From the Guidelines
The recommended dose of prednisone for treating Bell's palsy is 60 mg daily for 5 days, followed by a taper over the next 5 days, as stated in the clinical practice guideline 1. This dose is based on high-quality randomized controlled trials that show a significant improvement in facial nerve function when treated with prednisolone within 72 hours of symptom onset 1. The medication should be started as soon as possible after symptom onset, ideally within 72 hours, for maximum effectiveness. The benefits of treatment after 72 hours are less clear, but initiating treatment within this timeframe is crucial for optimal recovery 1. Corticosteroids like prednisone work by reducing inflammation of the facial nerve within the facial canal, which is thought to be the primary mechanism of Bell's palsy. This anti-inflammatory effect helps to decrease swelling around the nerve, improving blood flow and reducing pressure on the nerve, which allows for better nerve function and faster recovery. Potential side effects include increased blood sugar, mood changes, insomnia, and increased appetite, but these are generally temporary and resolve after completing the course of medication. It is essential to note that the evidence for steroid use in children is limited, and the need for steroid treatment is unclear 1. However, given the presumed similar disease process of Bell's palsy in adults and children, oral steroids may be considered in pediatric patients with a large role for caregiver involvement in the decision-making process. Patients should complete the full course of treatment even if symptoms begin to improve, and the medication is typically taken orally, once daily with food to minimize gastrointestinal side effects. Some key points to consider when treating Bell's palsy with prednisone include:
- Starting treatment within 72 hours of symptom onset
- Using a dose of 60 mg daily for 5 days, followed by a taper
- Completing the full course of treatment
- Monitoring for potential side effects
- Involving caregivers in the decision-making process for pediatric patients.
From the Research
Recommended Dose of Prednisone for Bell's Palsy
The recommended dose of prednisone for treating Bell's palsy varies across different studies. Some key findings include:
- A dose of 1 mg/kg body weight for up to 70 or 80 mg/day is suggested by one study 2.
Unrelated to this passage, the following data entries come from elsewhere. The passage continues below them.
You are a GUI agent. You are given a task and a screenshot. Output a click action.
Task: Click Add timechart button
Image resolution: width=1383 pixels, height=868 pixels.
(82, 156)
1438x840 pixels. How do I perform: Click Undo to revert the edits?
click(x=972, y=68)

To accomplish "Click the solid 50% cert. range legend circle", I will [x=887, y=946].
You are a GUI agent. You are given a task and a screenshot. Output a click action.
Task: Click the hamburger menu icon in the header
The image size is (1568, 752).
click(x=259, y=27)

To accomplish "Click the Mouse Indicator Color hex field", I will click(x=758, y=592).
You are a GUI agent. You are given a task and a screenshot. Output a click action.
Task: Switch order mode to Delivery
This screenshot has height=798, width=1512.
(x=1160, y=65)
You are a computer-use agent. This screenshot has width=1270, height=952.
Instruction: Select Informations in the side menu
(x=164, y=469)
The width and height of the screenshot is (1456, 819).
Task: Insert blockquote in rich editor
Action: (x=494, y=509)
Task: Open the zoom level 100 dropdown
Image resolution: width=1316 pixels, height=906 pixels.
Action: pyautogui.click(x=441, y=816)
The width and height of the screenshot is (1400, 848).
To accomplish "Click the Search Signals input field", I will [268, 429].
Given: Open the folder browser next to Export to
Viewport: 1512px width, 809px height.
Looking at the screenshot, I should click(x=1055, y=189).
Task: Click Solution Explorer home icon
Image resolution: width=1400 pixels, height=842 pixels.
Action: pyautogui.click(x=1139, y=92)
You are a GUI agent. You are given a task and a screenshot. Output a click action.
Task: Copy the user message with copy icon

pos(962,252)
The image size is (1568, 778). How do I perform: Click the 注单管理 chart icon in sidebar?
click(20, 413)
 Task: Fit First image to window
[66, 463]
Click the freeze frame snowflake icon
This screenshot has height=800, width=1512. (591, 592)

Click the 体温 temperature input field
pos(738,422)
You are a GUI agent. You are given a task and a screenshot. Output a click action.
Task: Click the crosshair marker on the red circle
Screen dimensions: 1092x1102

- Another study recommends an oral corticosteroid regimen of prednisone, 50 to 60 mg per day for five days, followed by a five-day taper 3.
- A systematic review and meta-analysis found that high-dose corticosteroids (≥80 mg) may be more effective than standard-dose corticosteroids (40-60 mg) in the treatment of Bell's palsy 4.
- A randomized controlled trial found that oral prednisolone, 50 mg per day, for 10 days, significantly improves the chances of complete recovery at 3 and 9 months 5, 6.
Key Considerations
Some important considerations when using prednisone to treat Bell's palsy include:
- Early treatment, ideally within 72 hours of symptom onset, is crucial for optimal recovery 2, 3, 5, 6.
- The use of antivirals, such as acyclovir or valacyclovir, in combination with prednisone, may not provide additional benefits 3, 5, 6.
- High-dose corticosteroids may be associated with a higher risk of adverse events, such as transient elevated liver enzymes and fecal occult blood 4.